神奈川大学で研究と社会連携を担当する林憲玉副学長は「高い研究力を背景に産学官連携の体制を強化し、企業や官公庁との共同研究の推進や知的財産の活用を積極的に進めている」と話す。具体的な取り組みの一つとして2023年夏に地元の横浜市と連携し、みなとみらい地区で海中ソーラーパネルの発電実証実験を始めたことは話題を呼んだ。カーボンニュートラル(温室効果ガス排出量実質ゼロ)に向けた産学官連携による日本初の試みだ。
知的財産の活用では同大の100%出資子会社である未来環境テクノロジーが技術移転機関(TLO)となり、界面活性剤を使わずに水と油を混ぜ合わせる特許「三相乳化技術」を20社以上に技術導出している。
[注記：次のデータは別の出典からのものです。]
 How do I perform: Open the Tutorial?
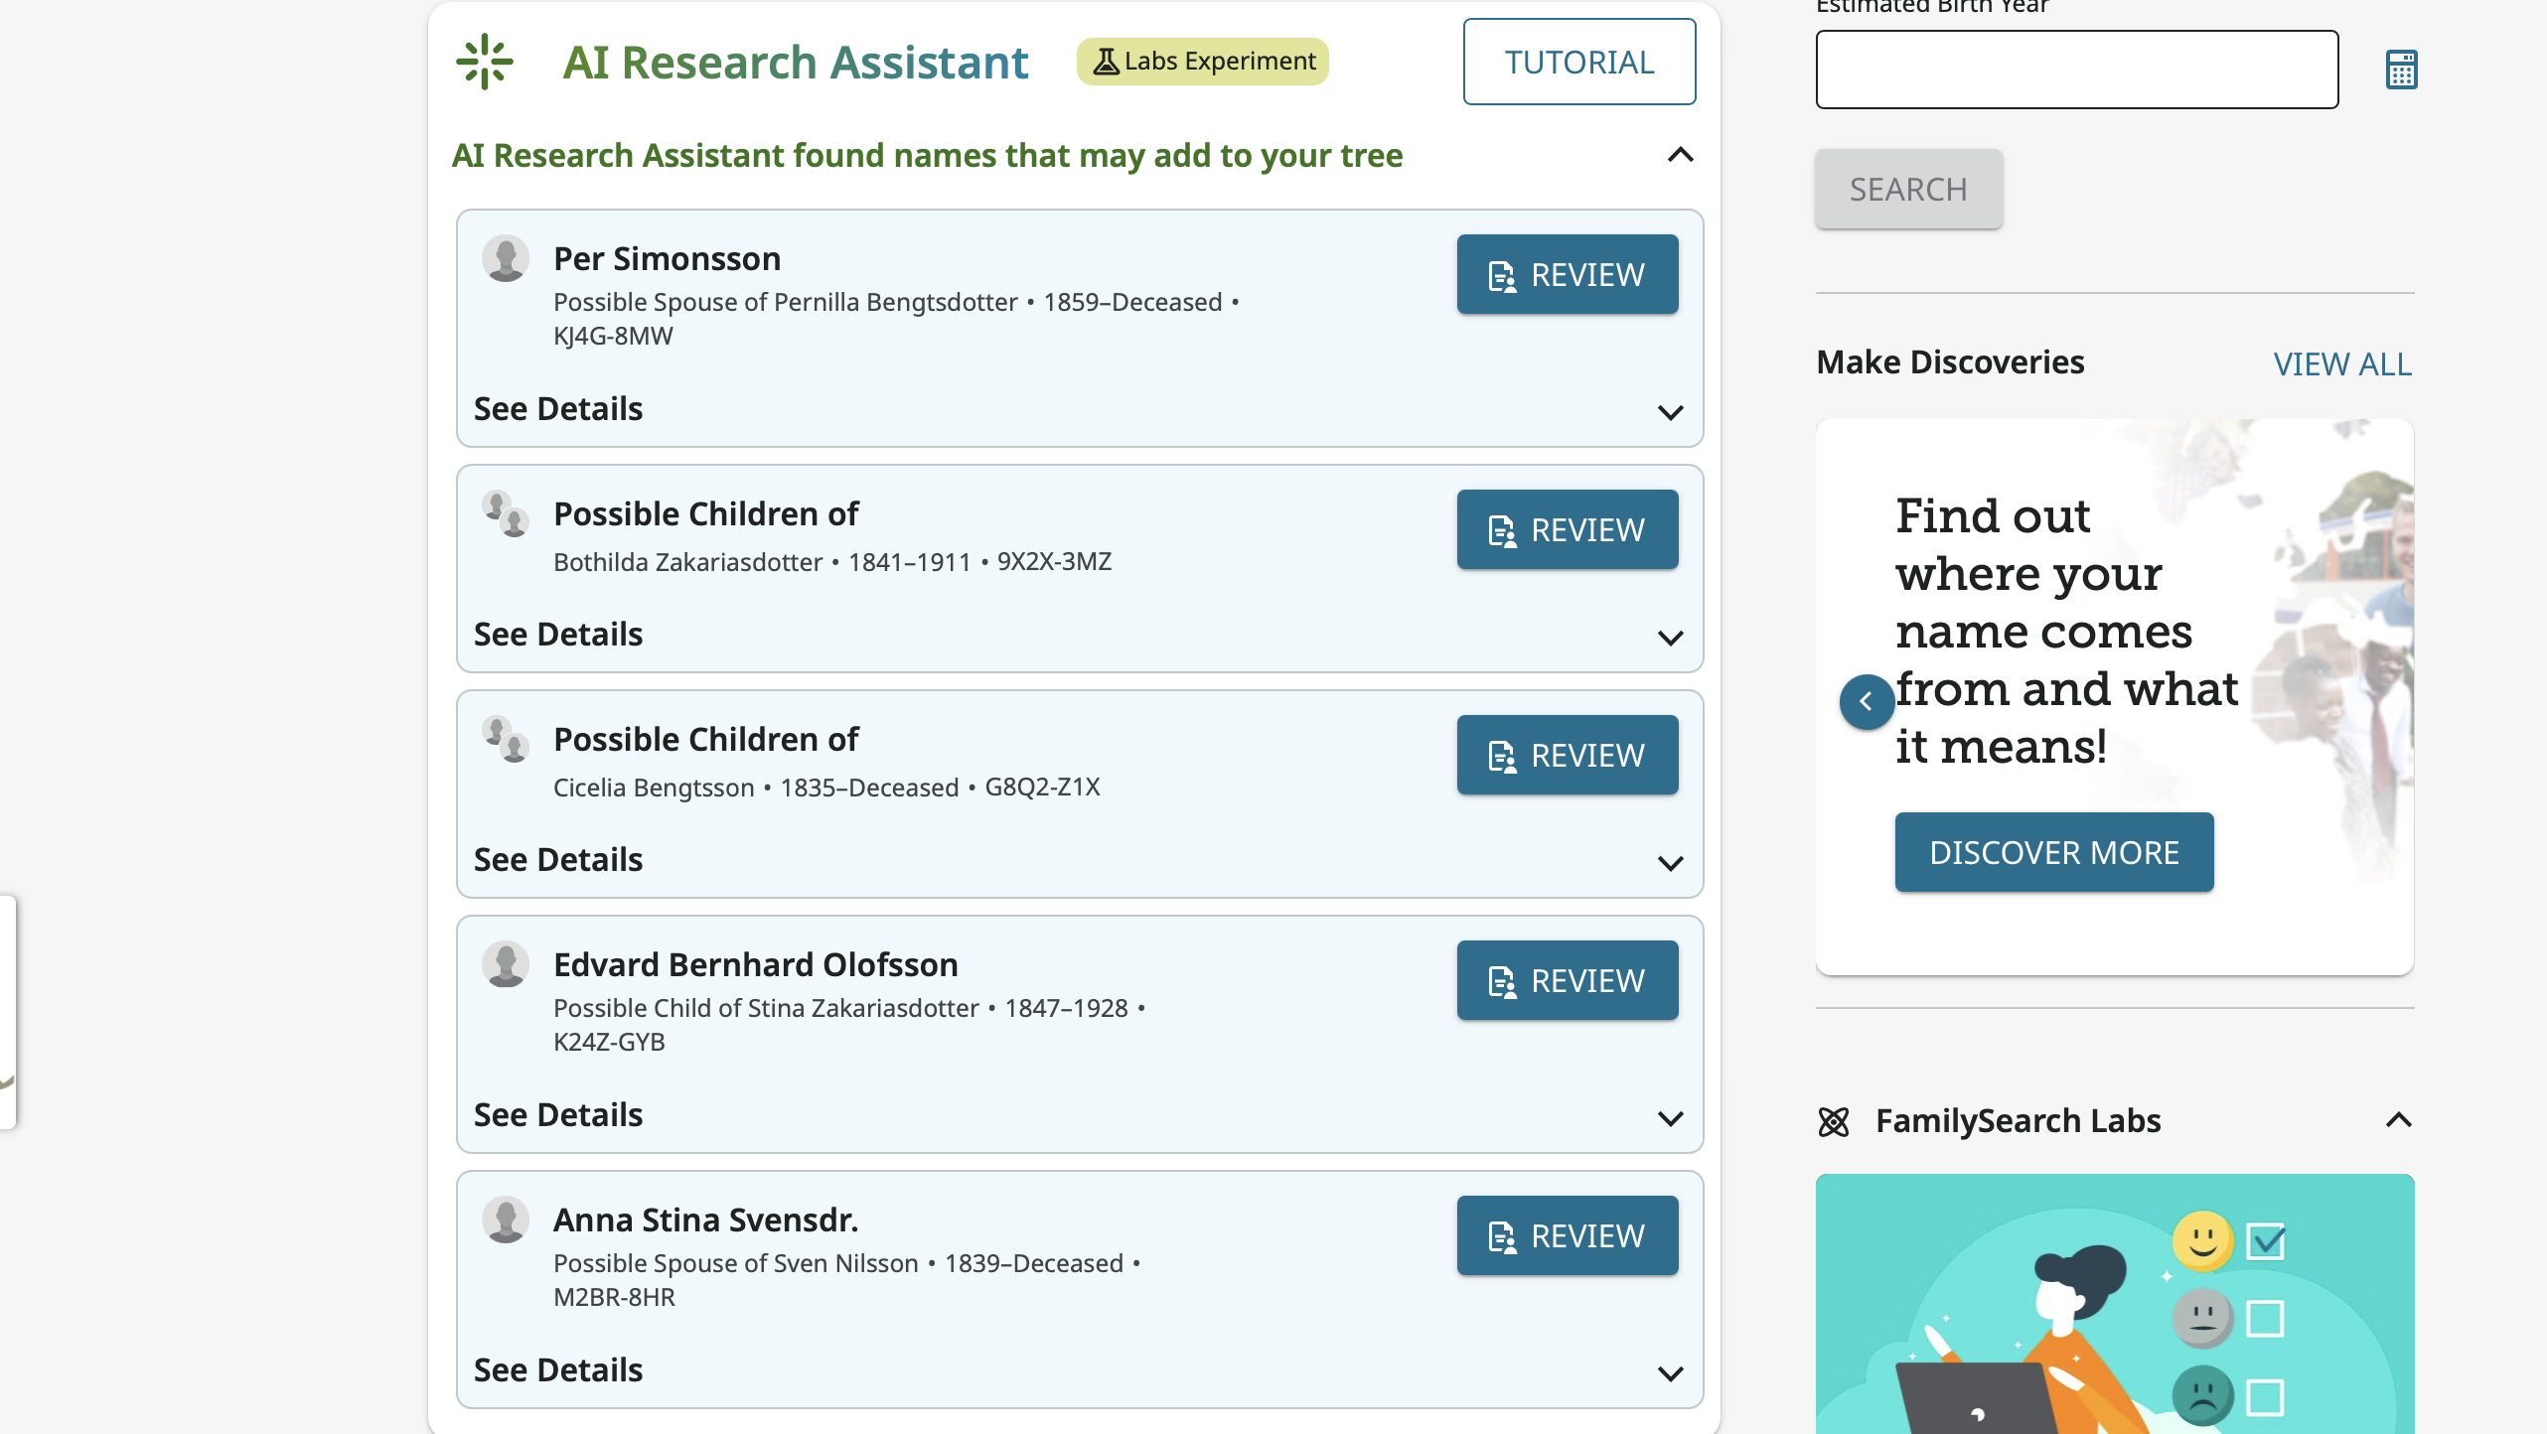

市場投入された商品も多く研究成果の社会実装、産学連携の好事例となっている。食品メーカーや化粧品メーカーなどのBツーC(対消費者)商材が中心だが、近年はBツーB(企業間)用途が増加傾向。三相乳化技術が乳化にとどまらず、化学的な反応場にも有効である汎用性の表れといえる。
また、建築業界に幅広く普及する耐震補強工法「座屈拘束ブレース」も同大発の特許技術。総合大学としてさまざまな分野で最先端の研究成果を生み出され、社会で活用されている。
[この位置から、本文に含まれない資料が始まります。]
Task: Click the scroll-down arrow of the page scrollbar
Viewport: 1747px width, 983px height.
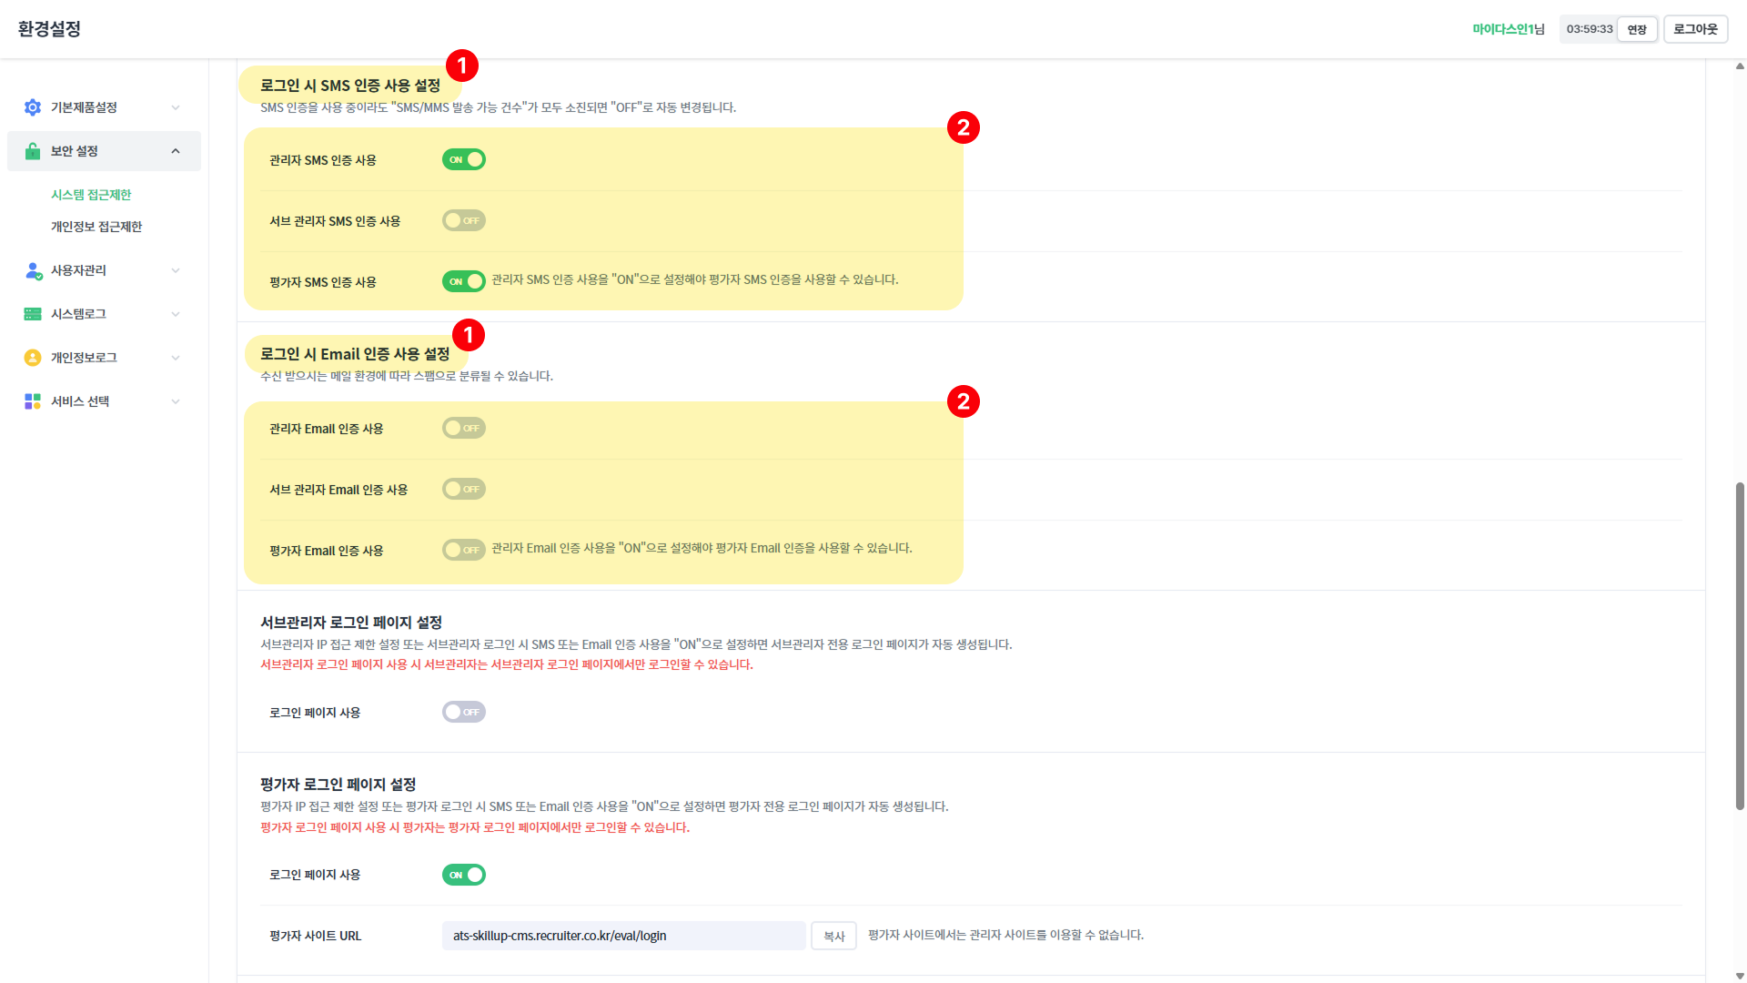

神奈川大学は将来構想に基づき新たに策定した中期計画が2024年から始まり、計画の最終年である2028年に創立100周年を迎える。研究力や産学官連携の実績をもとに、大学としてより社会課題の解決に資するため、中期計画ではカーボンニュートラルにかかわる研究の推進を重点的に行っていくことを示した。
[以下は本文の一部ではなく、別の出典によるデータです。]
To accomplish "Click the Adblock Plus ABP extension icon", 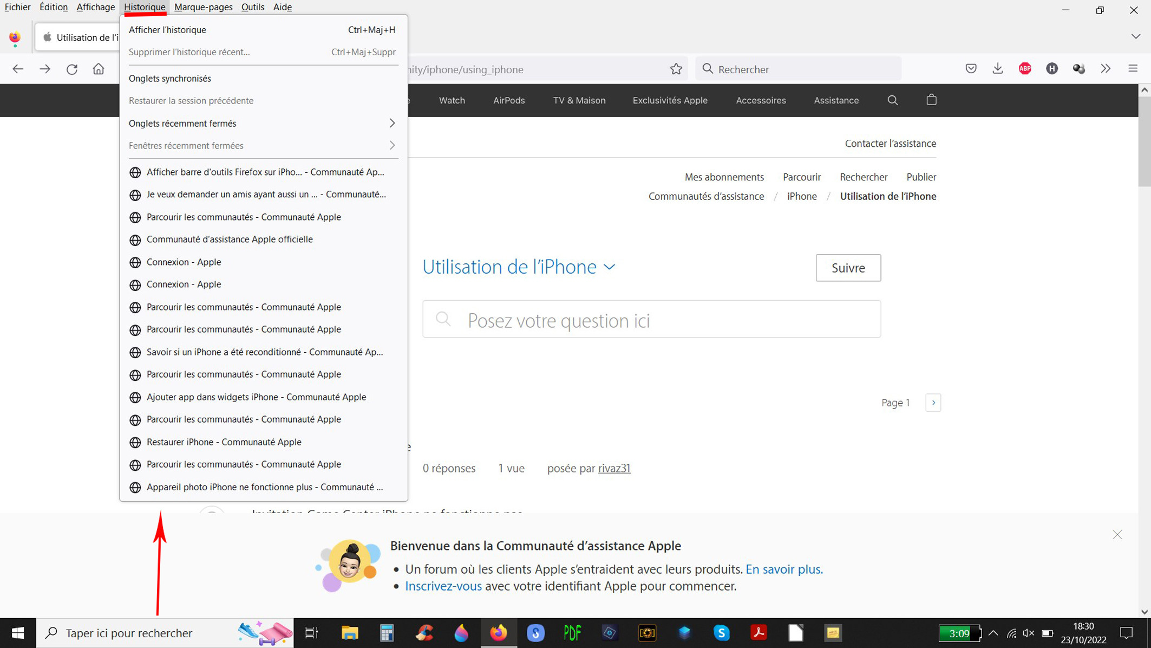I will point(1024,69).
一方、同大ではここ数年、急激に大学発ベンチャー創出の機運が高まっている。2021年度にベンチャー認定制度を設けてスタートアップ支援を本格化したことが奏功し、2023年度に認定第1号ベンチャー企業が誕生し、すぐに2社目の認定に至った。
林副学長は「研究成果を社会実装する一つの形として、大学発ベンチャーも重要な選択肢に入ってきた。今まで創出されなかったベンチャー企業が、支援開始から1年余りで2社誕生し、2024年度中にも2-3社の創出が見込まれる。どれも社会課題解決に資する企業となっており、大学発の技術が社会貢献につながっていることに誇りを感じる。今後は、より大学発ベンチャー創出の支援を活発化し、またアントレプレナーシップ(起業家精神)教育にも力を入れ、学生のうちから起業家マインドの醸成をしていきたいと考えている」と話す。